Athabascan Indians, Aleuts and Eskimos have camped at Seldovia for hundreds of years, but its modern history began in the late 1800s when Mikhail Dmityrievich Teben'kov, chief manager of the Russian Colonials in North America sent Captain Arch Mandritov to explore Cook Inlet, including the area that was to become Seldovia.
Russians and Natives, who engaged in fur trading, settled here and by the 1870s Seldovia was a thriving community. Over the years, the processing of herring, crab and salmon have been important industries. At the turn of the century, Seldovia was a stop for prospectors en route to the gold fields further north.

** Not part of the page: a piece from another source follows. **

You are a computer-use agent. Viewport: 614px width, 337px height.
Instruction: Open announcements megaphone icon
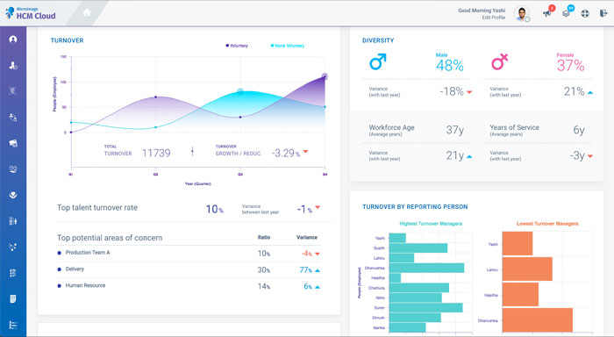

A herring boom in the 1920s brought Scandinavians to town and they stayed to fish salmon, halibut and crab.
In 1931 a wooden boardwalk was built along the waterfront to facilitate travel through town. Businesses set on piles flourished along the wooden walkway, and Seldovia become known through Southcentral Alaska as "The Boardwalk Town." The boardwalk was also a social gathering place. Even today, the charm of old Seldovia remains as does an original section of the boardwalk along the slough.

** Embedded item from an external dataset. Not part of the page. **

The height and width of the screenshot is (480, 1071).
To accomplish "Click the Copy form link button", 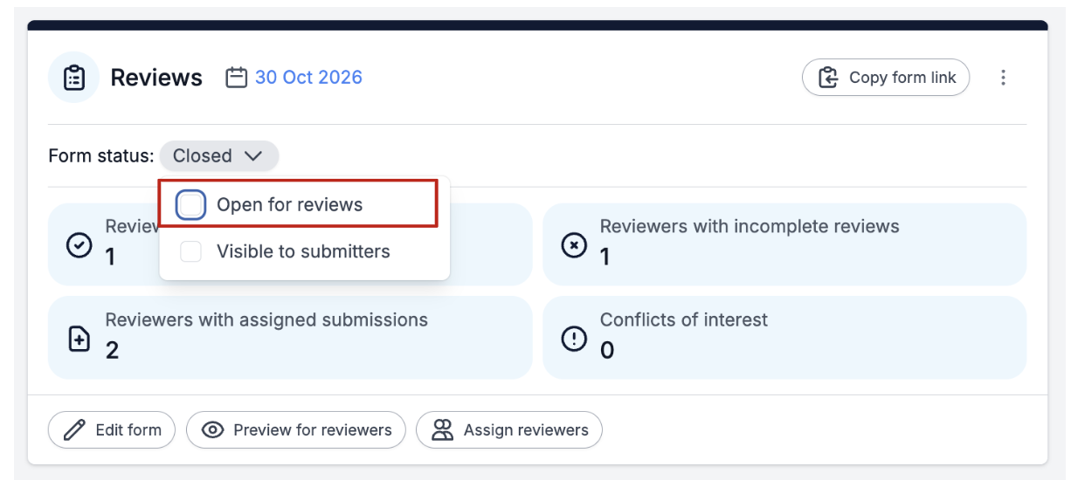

The 1964 earthquake changed Seldovia. The land mass fell four feet allowing high tides to wash away the boardwalk, houses and stores.

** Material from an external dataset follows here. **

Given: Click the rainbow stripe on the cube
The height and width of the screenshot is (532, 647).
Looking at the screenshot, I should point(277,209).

During the rebuild, the waterfront boardwalk was replaced with fill so that the town could be constructed on higher grounds and protected from high tides. Today, Seldovia is an active community that welcomes visitors to experience one of Alaska’s beautiful coastal communities.
Seldovia has the northern most ice-free harbor in the United States—an advantage when it comes to commercial fishing here in Alaska. Seldovia has a long history of commercial fishing, and up to four canneries used to be alongside the waterfront which included the Cook Inlet Packing Company, Squeaky's Cannery (Squeaky was a commodore in the navy when the US forces landed at Attu in the 1940s), AYR (All Year Round Cannery), and Shellfish Cannery.
Fisherman preferred to deliver their fish in Seldovia, saving much time and fuel costs. Because Seldovia was the port of entry between Anchorage and Seattle, it was an easy stop to pick up containers and materials for fishing.
Seldovia has a history of canning both Pinks and Chums. While they are not considered the highest quality of the salmon species compared to Kings and Reds, they are in high demand, creating a great opportunity for “added value products,” such as jerky and pet food.
Seldovia is near Homer and is a beautiful reminder of what coastal Alaska was like in the past. You can take a water taxi, ferry, local air taxi or charter a boar to visit this unique community.
Before the Great Alaskan Earthquake and the building of the road between Anchorage and Homer, Seldovia had been for a century, the port of entry for the main land of central Alaska. It is also the furthest north ice-free harbor in Alaska.
Being off the "road system" in Alaska and only accessible by boat or plane, Seldovia has retained her secluded charm. Stepping off any boat in her harbor is like going back in time, no hurry, absolutely astonishing settings, nested alongside beautiful mountain and crystal clear water. The people are proud and have learned for centuries how to live off the land and the ocean. In this world of "processed foods" we take pride in knowing that we have access to the most natural fish available.